Entre el millón de definiciones bienpensantes que tiene la política, una puede ser esta: el arte de conseguir que los conflictos se resuelvan de manera que todos ganen. Y la mala política sería aquella en que se consigue que todos pierdan. Una buena manera de lograr lo segundo es despertar a gigantes dormidos o granjearse enemigos innecesarios.

La compañía española Repsol y el gobierno argentino de Cristina Fernández han llegado recientemente a un acuerdo sobre la indemnización que el segundo debe pagar a la primera por la expropiación de YPF en el año 2012.

Es menos de lo que deseaba la compañía y más de lo que hubiera querido pagar el gobierno pero, ante todo, es la culminación de un proceso en el que nadie ha ganado, empezando por la República Argentina.

La de YPF fue una expropiación hostil, que convirtió a los protagonistas en adversarios de mal humor. Fernández esgrimió la retórica nacionalista con la que suele tapar los pésimos resultados de su gestión económica, y Repsol, que no es ninguna tienda de barrio, movilizó a sus abogados y a toda la red de lobbies capaces de defender sus intereses en cualquier parte del mundo. Objetivo: que la comunidad internacional fuera consciente, por si no se había dado cuenta, de que invertir en Argentina era un deporte de riesgo. Un día metes el dinero y al siguiente te expropian y te niegan el precio justo, venía a ser el mensaje. Al año siguiente, y tras una subida de aranceles a su biodiésel, Argentina exportó a Europa por valor de 500 millones de dólares menos. Pero, sobre todo, no llegó la esperada lluvia torrencial de inversores al yacimiento de petróleo y gas de esquisto de Vaca Muerta, cuya desatención por parte de Repsol-YPF justificó el acto expropiatorio, avalado por prácticamente todos los grupos políticos argentinos.

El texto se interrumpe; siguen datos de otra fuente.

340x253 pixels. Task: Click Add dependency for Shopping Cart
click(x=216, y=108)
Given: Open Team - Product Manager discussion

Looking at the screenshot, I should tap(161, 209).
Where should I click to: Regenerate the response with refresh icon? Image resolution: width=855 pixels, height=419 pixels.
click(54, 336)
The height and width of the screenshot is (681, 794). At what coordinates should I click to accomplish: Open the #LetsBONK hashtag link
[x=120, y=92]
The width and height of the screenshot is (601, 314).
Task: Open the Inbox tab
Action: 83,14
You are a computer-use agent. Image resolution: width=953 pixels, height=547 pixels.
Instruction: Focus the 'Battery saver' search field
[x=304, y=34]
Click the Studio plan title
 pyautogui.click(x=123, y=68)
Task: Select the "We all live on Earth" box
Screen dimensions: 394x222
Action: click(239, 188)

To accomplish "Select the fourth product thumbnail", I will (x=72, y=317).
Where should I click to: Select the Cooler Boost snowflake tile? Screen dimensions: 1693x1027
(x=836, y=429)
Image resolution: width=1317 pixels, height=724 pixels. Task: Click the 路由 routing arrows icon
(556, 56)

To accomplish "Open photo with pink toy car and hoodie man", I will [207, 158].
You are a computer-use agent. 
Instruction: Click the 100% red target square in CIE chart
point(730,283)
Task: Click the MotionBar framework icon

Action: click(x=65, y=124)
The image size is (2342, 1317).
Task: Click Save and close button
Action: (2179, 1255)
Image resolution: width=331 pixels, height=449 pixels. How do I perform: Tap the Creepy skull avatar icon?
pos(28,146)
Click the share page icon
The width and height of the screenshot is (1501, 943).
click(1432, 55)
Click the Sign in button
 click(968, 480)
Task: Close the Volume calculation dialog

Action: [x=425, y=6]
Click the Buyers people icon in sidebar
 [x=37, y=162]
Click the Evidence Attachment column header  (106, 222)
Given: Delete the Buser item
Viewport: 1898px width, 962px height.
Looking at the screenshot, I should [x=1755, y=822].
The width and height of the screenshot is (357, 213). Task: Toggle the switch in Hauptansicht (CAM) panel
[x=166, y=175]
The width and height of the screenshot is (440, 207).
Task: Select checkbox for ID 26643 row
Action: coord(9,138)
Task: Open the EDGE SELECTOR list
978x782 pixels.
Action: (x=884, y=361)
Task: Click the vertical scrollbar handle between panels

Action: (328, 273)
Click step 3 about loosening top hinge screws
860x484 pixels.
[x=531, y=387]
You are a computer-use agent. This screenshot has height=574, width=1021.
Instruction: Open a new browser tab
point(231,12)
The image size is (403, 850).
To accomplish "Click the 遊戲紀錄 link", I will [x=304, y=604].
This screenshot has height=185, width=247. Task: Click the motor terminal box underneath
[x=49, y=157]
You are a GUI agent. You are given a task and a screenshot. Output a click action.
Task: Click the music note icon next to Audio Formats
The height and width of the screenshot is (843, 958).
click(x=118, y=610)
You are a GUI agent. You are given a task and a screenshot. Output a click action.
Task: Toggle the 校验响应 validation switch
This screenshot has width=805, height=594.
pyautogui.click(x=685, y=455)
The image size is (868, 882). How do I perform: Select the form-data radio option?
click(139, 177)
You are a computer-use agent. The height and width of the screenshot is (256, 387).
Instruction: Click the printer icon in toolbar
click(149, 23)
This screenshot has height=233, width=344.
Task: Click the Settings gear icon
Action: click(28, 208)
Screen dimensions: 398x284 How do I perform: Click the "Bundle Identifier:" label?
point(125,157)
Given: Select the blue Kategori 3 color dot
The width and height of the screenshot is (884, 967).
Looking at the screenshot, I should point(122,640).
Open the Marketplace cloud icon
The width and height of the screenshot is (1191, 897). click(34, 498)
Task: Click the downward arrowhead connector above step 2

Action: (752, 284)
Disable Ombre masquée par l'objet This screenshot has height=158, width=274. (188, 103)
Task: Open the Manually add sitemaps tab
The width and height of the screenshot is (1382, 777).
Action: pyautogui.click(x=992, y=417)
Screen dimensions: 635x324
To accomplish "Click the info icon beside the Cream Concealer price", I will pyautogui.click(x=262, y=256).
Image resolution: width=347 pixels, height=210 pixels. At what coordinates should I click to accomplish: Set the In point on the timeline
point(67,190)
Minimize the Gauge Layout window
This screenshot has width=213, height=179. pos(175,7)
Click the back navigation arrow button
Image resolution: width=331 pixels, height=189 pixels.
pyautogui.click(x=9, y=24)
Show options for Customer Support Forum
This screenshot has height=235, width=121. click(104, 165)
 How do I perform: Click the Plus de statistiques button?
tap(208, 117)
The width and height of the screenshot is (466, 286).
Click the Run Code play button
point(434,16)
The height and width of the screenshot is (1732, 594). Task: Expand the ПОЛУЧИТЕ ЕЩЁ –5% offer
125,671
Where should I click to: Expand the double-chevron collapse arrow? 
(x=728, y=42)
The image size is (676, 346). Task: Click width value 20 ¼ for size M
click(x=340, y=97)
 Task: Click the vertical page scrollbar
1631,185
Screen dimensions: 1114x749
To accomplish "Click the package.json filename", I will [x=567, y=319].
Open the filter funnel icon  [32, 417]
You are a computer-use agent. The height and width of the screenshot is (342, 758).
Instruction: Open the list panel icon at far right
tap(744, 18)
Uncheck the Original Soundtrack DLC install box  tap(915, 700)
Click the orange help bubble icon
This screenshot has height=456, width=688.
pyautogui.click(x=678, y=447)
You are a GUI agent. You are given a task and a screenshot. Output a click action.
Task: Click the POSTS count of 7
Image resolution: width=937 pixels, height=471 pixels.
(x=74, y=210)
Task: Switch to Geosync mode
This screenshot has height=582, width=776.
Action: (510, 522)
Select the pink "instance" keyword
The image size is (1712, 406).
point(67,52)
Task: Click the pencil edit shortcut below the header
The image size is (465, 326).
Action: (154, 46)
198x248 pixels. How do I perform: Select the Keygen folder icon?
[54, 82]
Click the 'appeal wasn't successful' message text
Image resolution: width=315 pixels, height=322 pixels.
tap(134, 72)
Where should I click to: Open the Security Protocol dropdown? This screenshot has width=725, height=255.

Hoy la república tiene más que serias dificultades económicas y la pérdida de fiabilidad es una de las causas; el episodio de YPF contribuyó a ello. Nacionalizar la explotación de un recurso natural básico para la economía, como el petróleo, cuando su gestión privada es insatisfactoria, puede ser tan conveniente como privatizar dicha gestión cuando la pública es claramente ineficaz, pero esos son trámites que deben sustanciarse con exquisita prudencia política, nunca a golpe de ardor patriótico. Y menos al precio de la animadversión de quien nos puede hacer mucho daño.